It's not as strange as it sounds. My friend is a dentist, and I suspected that she wanted to show me her new clinic. Maybe I was mesmerized by the pinks and purples, by the freshness, by the fact that my friend looks 21 but has been in college for five years and apprenticeship for one year, by the fact that a "heavy" cleaning costs under $20.
"What's wrong?" she asked me solemnly when I'd settled into her Pepto-Bismol pink chair. "Uh, nothing's wrong. My teeth are dirty."

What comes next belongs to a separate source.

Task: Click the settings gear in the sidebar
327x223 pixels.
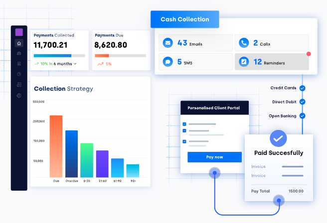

First she looked. Then she attacked them with a vicious mechanical pick, after fishing around the equipment to figure out why it wouldn't start. The mechanical pick was worse than the traditional manual one, and I winced in a sensitive moment. "It hurts?" she asked, then had her gloved finger in my mouth with local anesthetic almost before I knew what was happening. I let her numb me, having heard that local dentists are none too gentle.
She worked about five more minutes. When she wanted me to spit, she commanded, "Throw." Then she announced. "Your teeth are fine. They are not dirty." I knew that my current dental hygiene would have earned a lecture on flossing at Dr. Griesbach's, so I just smiled.
I got a sort-of cleaning and got to admire my friend in action, and she wouldn't even let me pay her for the privilege.